[[ Source information open ]]

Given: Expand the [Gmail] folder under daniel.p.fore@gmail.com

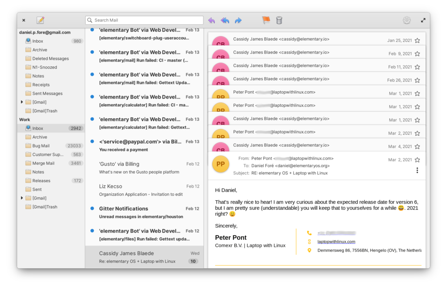Looking at the screenshot, I should click(x=22, y=102).
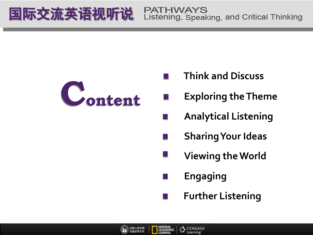Click the Cengage Learning logo in footer
The image size is (313, 235).
coord(192,230)
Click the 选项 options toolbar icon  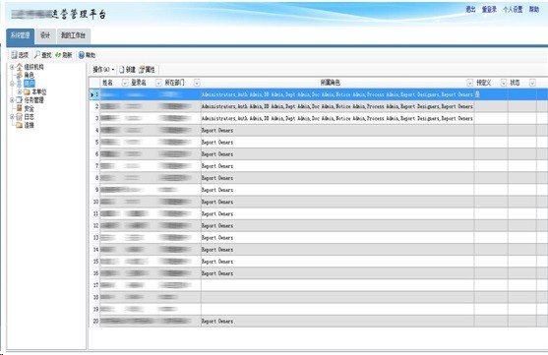14,55
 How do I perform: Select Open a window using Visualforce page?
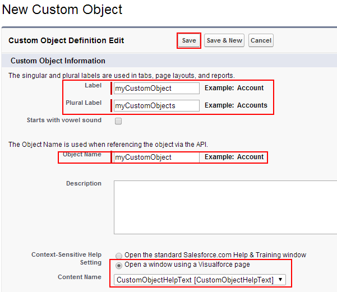pyautogui.click(x=119, y=266)
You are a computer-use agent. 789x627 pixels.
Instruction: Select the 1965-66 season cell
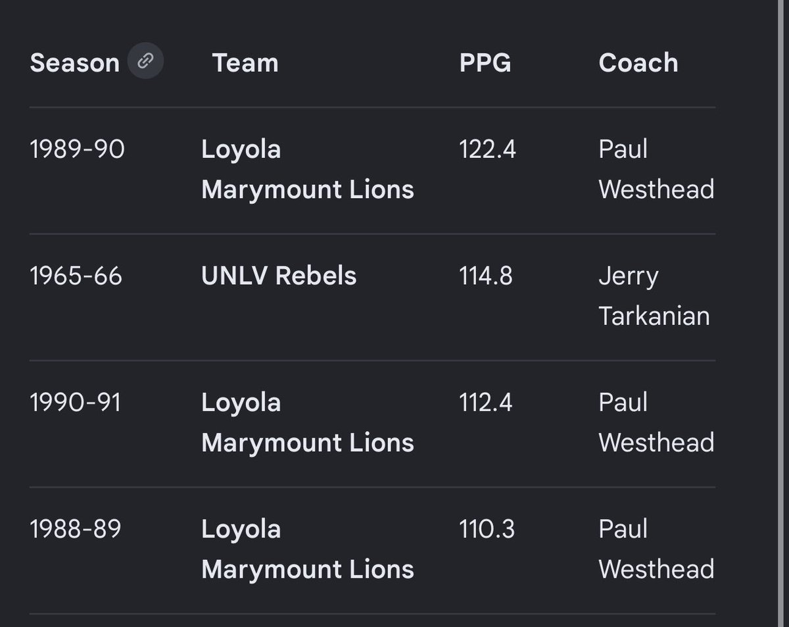click(76, 276)
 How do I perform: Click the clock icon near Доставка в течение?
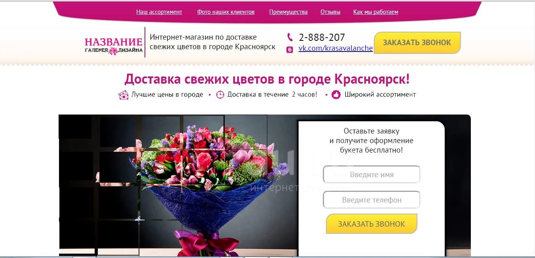click(220, 95)
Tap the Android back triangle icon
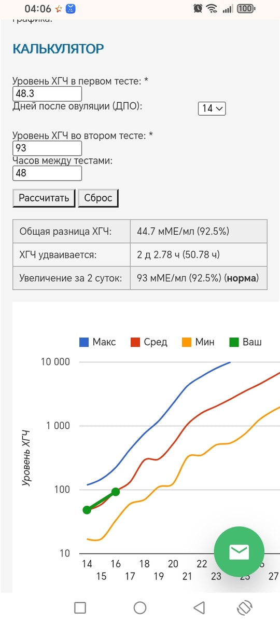The image size is (280, 623). pos(199,607)
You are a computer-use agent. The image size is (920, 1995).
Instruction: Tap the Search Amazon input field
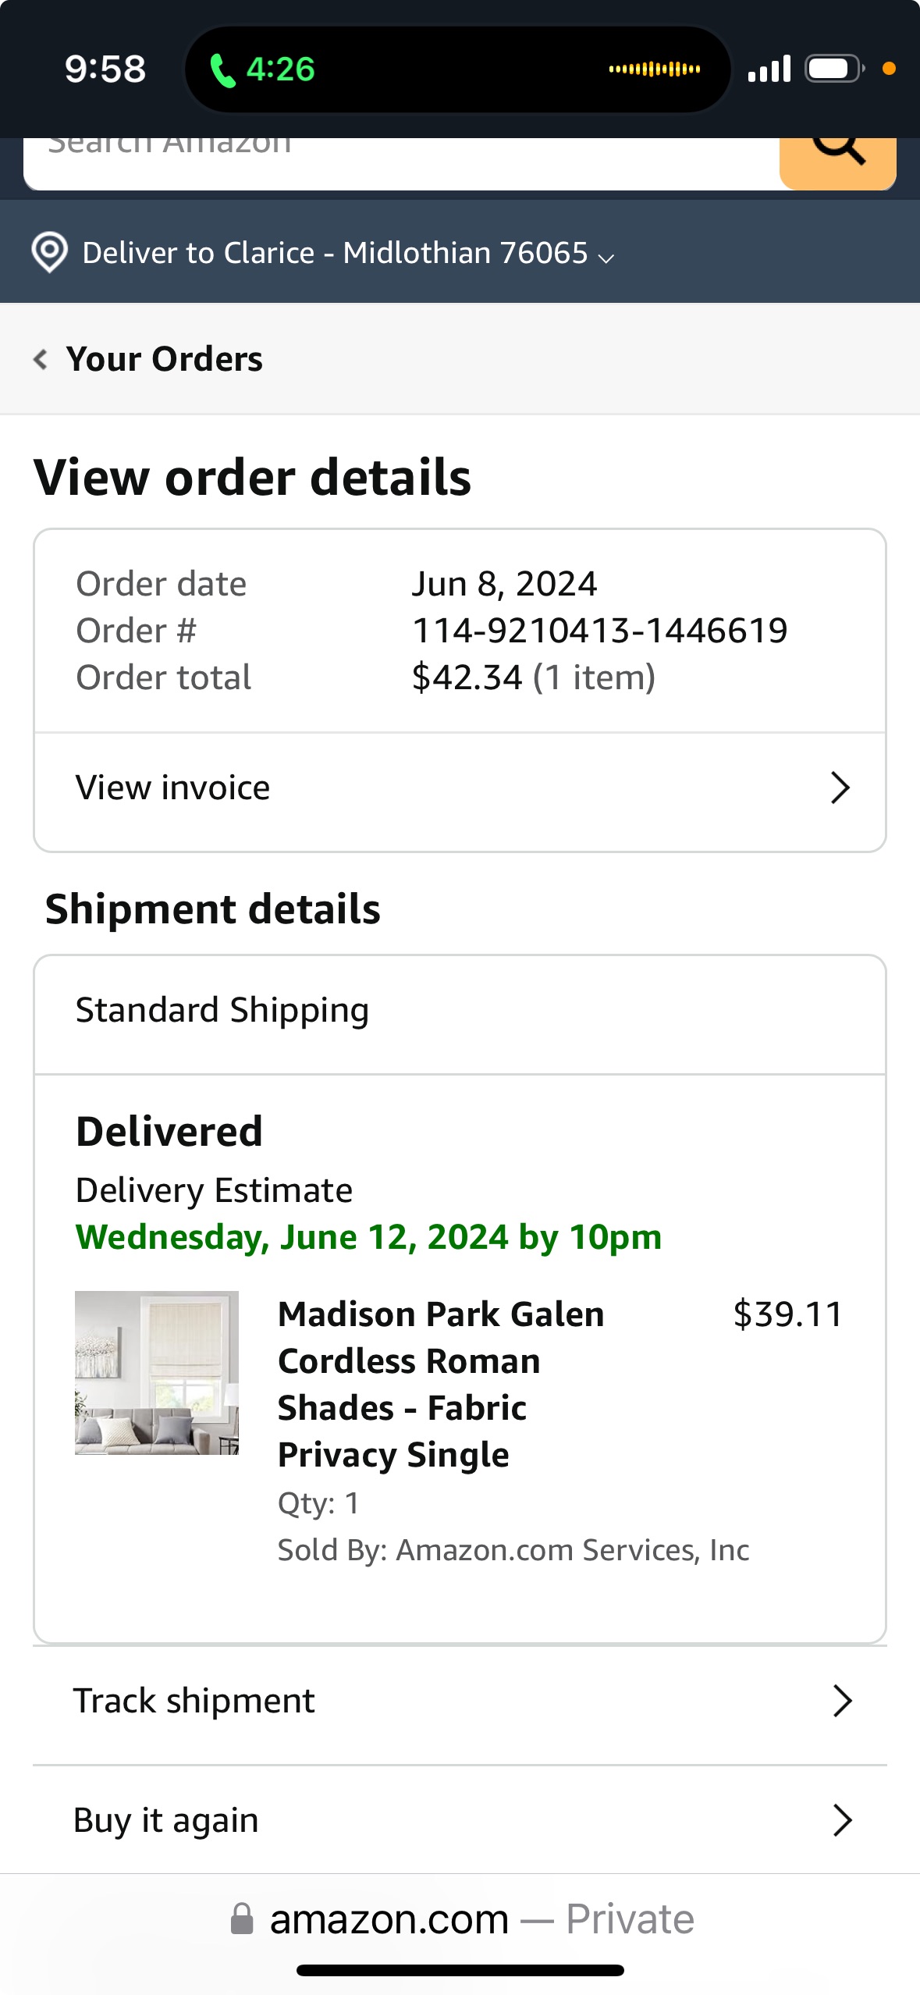(401, 163)
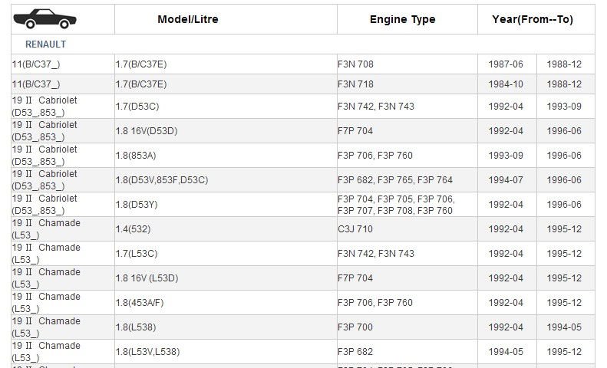Select the RENAULT brand label
The image size is (607, 368).
point(45,44)
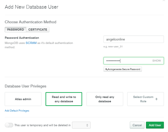Select the Atlas admin privilege option
This screenshot has width=168, height=132.
click(x=23, y=99)
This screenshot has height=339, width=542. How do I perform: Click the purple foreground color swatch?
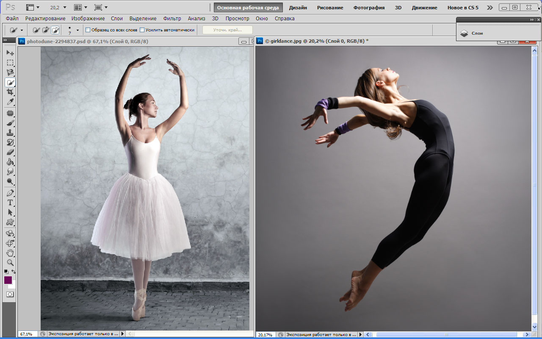pyautogui.click(x=8, y=280)
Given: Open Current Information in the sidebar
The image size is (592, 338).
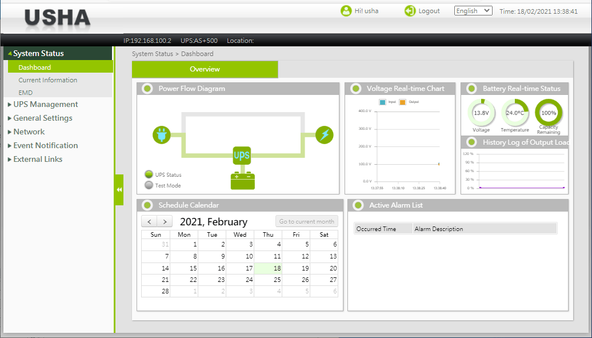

[[ Source information closed ]]

Task objective
Extract word for word every line from the line that contains "You are a computer-use agent. The" to the final line of the data, both included, and nothing else; skip the pictures.

Worked solution
You are a computer-use agent. The image size is (920, 1995).
Instruction: Tap the Search Amazon input field
(401, 163)
Select the RENAULT brand label
The image size is (607, 368).
point(45,44)
Select the Atlas admin privilege option
This screenshot has width=168, height=132.
click(x=23, y=99)
This screenshot has height=339, width=542. How do I perform: Click the purple foreground color swatch?
pyautogui.click(x=8, y=280)
Given: Open Current Information in the sidebar
The image size is (592, 338).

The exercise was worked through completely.